I must now turn to a subject which will, no doubt, interest you even more than our success-brave Nansen and his trusty companions with the Fram. You will have heard that they succeeded in passing Pett's Straits, a fortnight ahead of us ; and that they held communication with the villagers of Khabarova, or St. Nicholai, as it is now named. Nansen, before he left home, arranged with us that he would deposit letters and despatches at this village; but though we searched and made inquiries of the priest and Russian traders there, we could not discover any such documents. I now find that the gallant leader took advantage of a more speedy mode of transit, by handing them to the messenger who brought him dogs, etc.; by this foresight on his part the news reached England much sooner. Since that time nothing more has been heard of this heroic band, for I regret to say we were unable to visit and inspect Dickson's Harbour either in the coming or the returning of the Orestes and Blencathra; the weather proved very bad both times, and Mr. Popham had to continue on his voyage, which being of a commercial nature, had its serious risks at stake in regard to a Government cargo and insurances, etc.

The question with respect to Nansen now is, how has he succeeded not merely in passing the Kara Sea, and perhaps visiting Dickson's Harbour, but rather how has he managed to pass the northernmost promontory of these Arctic shores, Cape Chelyuskin ? I am rather afraid he has had some trouble, seeing that I found the drift-ice very close in-shore to the northward of Dickson's Harbour; but as our voyage did not admit of a deviation sufficient for properly inspecting that ice, and ascertaining whether or not it impinged closely on to the north-west land, I am unable to give a decided opinion as to success or non-success.

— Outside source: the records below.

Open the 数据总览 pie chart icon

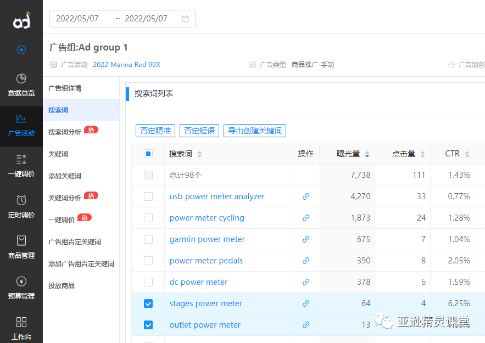[21, 78]
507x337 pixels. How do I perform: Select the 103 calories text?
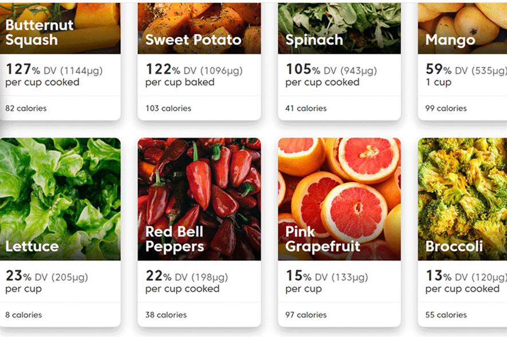(168, 108)
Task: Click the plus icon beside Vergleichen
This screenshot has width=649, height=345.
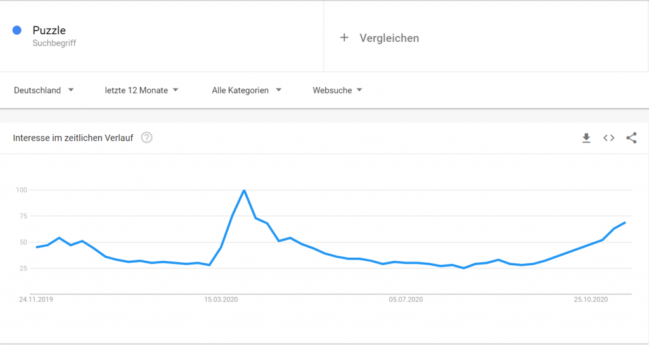Action: pos(344,37)
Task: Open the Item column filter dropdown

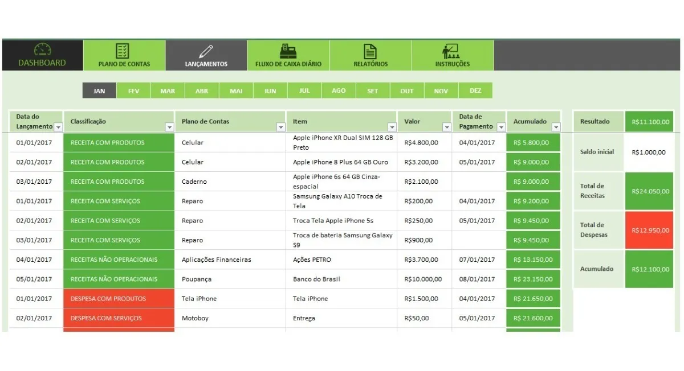Action: [x=392, y=127]
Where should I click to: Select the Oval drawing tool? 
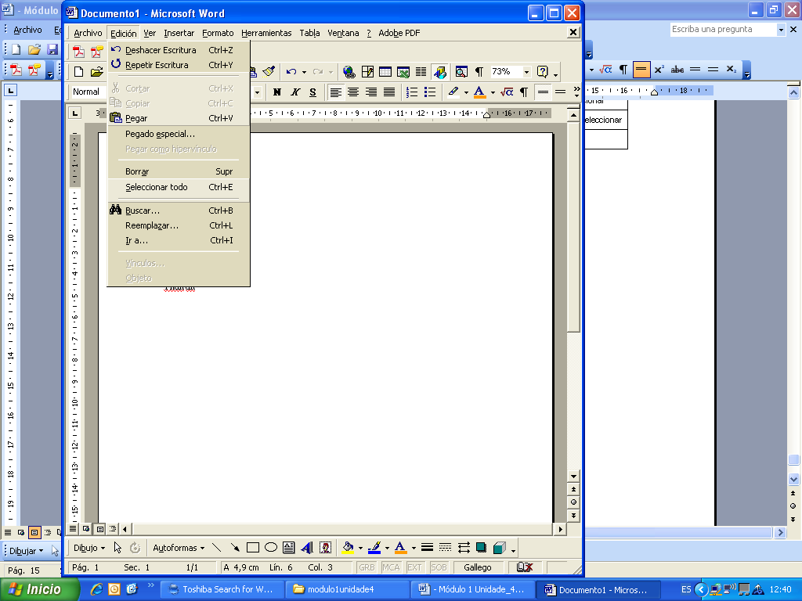point(271,548)
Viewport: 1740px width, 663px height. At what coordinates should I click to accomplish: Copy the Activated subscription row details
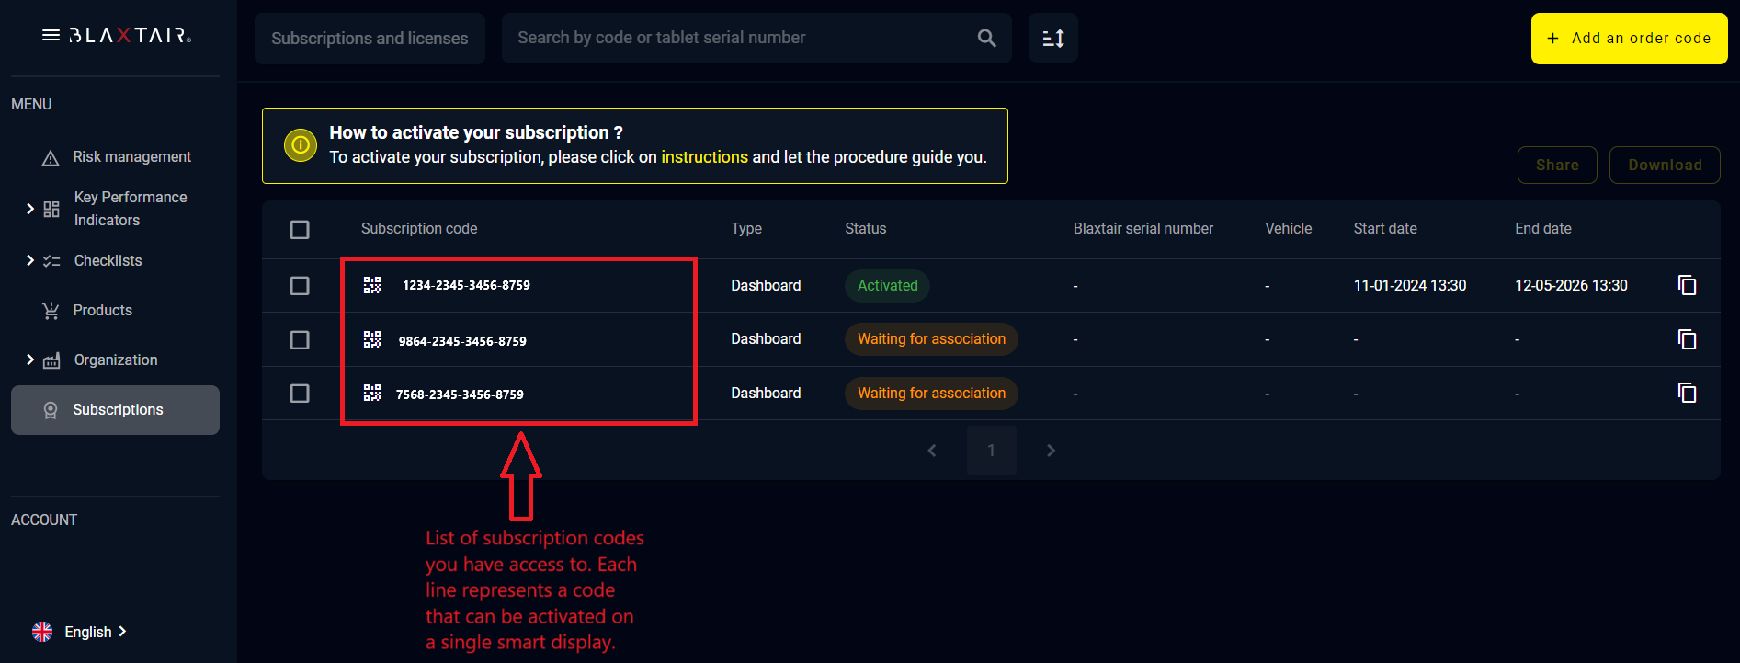(x=1688, y=285)
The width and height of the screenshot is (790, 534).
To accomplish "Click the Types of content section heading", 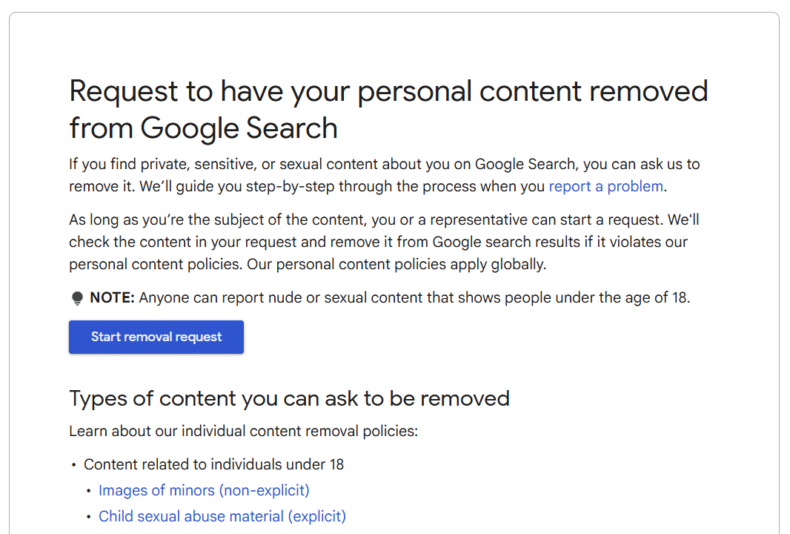I will pos(289,398).
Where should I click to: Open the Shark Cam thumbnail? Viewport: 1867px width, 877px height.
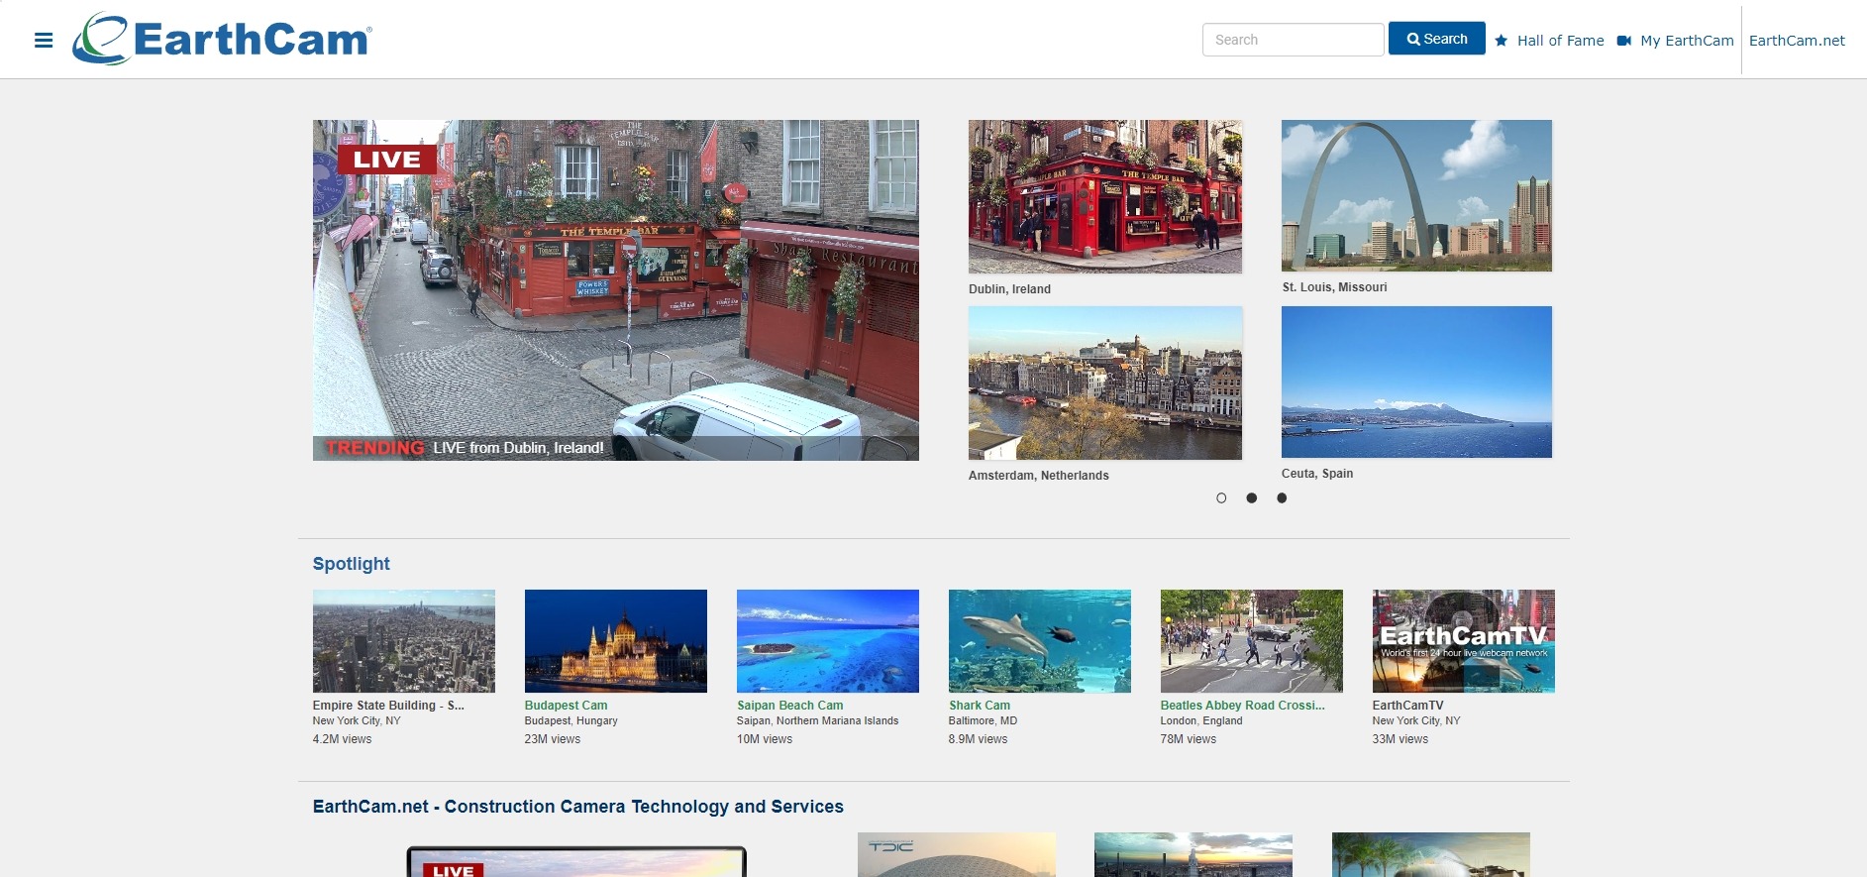[x=1039, y=641]
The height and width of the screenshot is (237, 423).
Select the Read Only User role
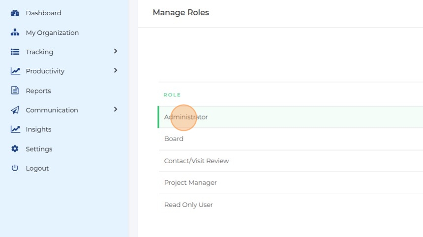pyautogui.click(x=188, y=205)
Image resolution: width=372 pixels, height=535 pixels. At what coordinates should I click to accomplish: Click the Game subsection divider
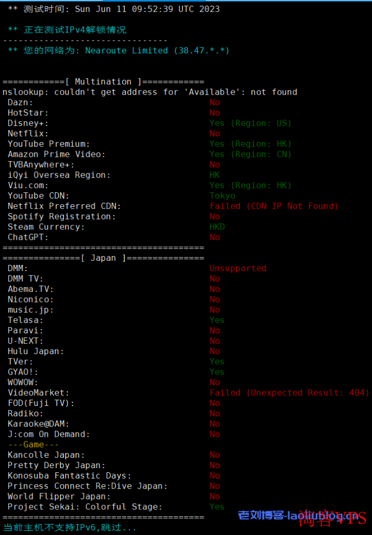click(33, 445)
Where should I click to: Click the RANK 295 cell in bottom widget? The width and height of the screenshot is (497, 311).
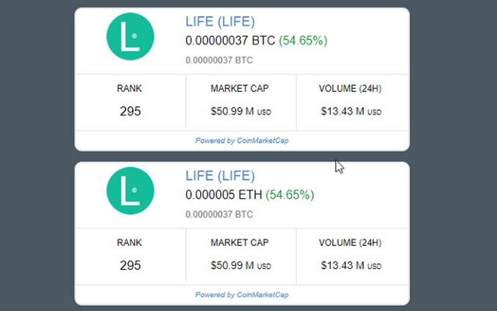129,266
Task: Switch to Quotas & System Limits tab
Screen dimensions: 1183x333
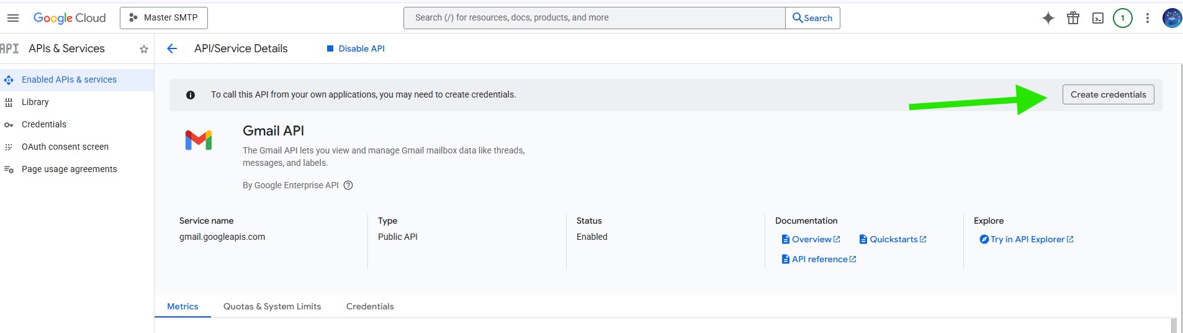Action: (272, 306)
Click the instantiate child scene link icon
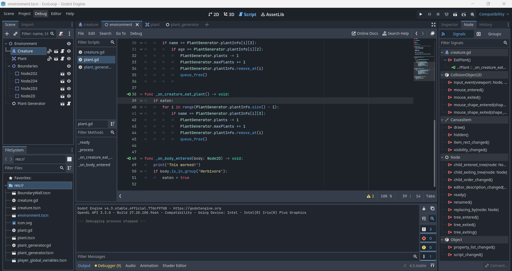The width and height of the screenshot is (512, 271). click(15, 34)
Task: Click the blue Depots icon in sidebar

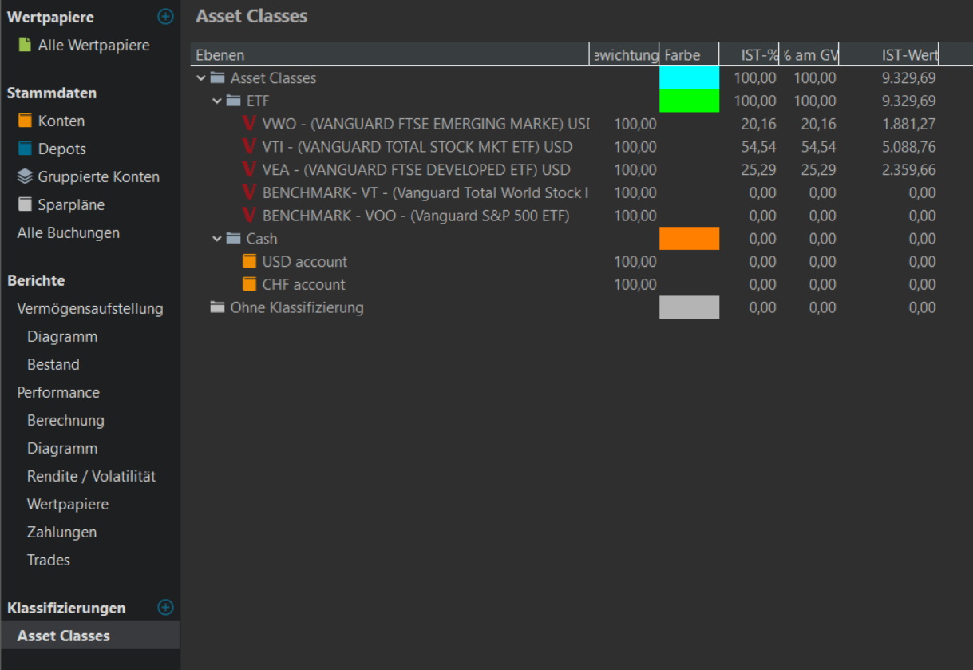Action: point(25,149)
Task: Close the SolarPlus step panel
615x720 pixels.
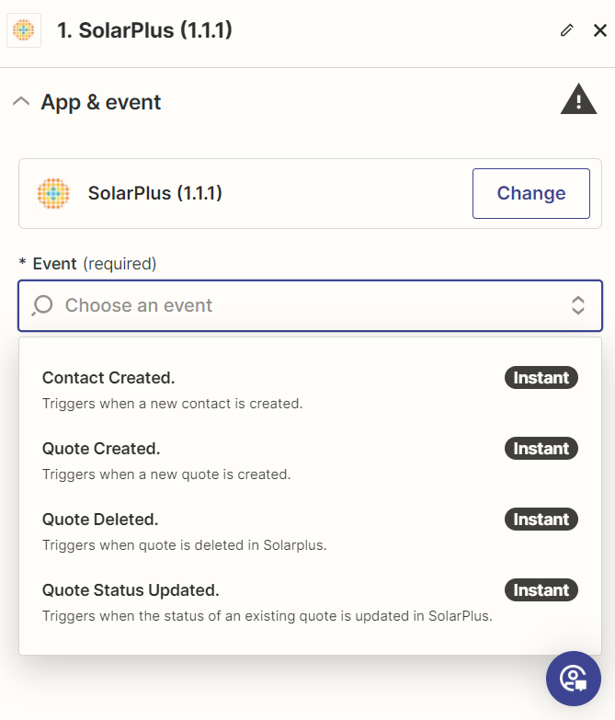Action: (600, 30)
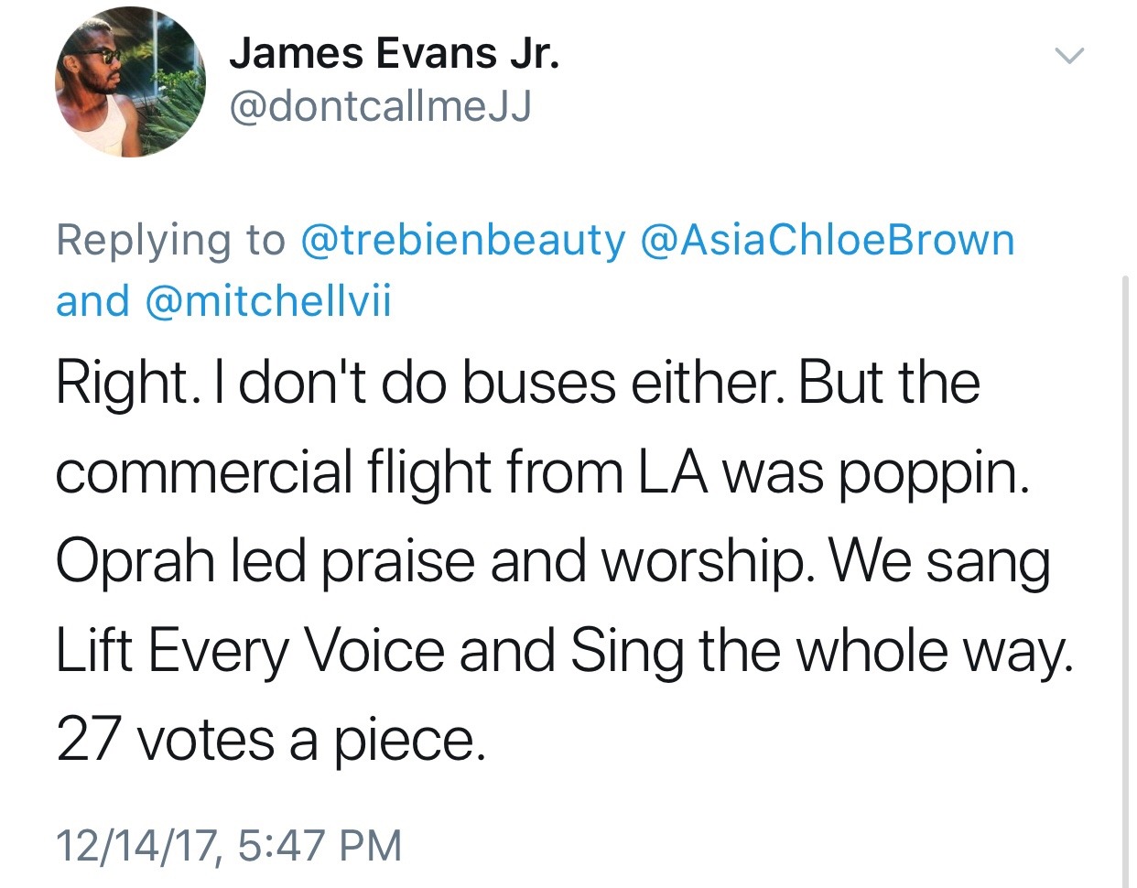1137x888 pixels.
Task: Click the 'Replying to' label
Action: tap(171, 241)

[page 123] This I must say, I never before saw the ice in that vicinity so late in the season ; still that must not be taken as a drawback or hindrance to the steady and successful progress of the Fram. I sincerely hope that the ice we saw was at a fair distance from the land, in which case we may perhaps have news, by way of the Lena, of the safe wintering of the little band at or in the vicinity of the New Siberian Islands; providing always that Nansen has an opportunity of communicating with. the mainland. On the other hand, I should not be surprised to find that Nansen has gone farther to the northward, should the lead of the outer edge of the main pack permit of his doing so. In such a case we can have no further news of his doings until we hear of his safe return by way of the Pole, or retreat by way of the Novaya Zemlya seas, the Kara Sea, or the Siberian coast.

If you remember, I recommended his keeping, if possible, in the line of and near the meridian of Cape Chelyuskin, or not farther eastward than the 100th degree, and to avoid the dangerous vicinity of the New Siberian Islands. I hope he has been able to do this. Of course, should the trend of the heavy pack-ice edge lead him eastward, he is bound to go; but I much fear the shallow water and strong erratic currents of the Siberian Islands may cause them much trouble. I have been confirmed in this belief by the experience of Dr. Bunge, of the Russian Imperial Navy, who has been located on those desolate islands for the last five years. He has but just left that spot, where he has been making scientific inquiries, to join this, our present expedition from England.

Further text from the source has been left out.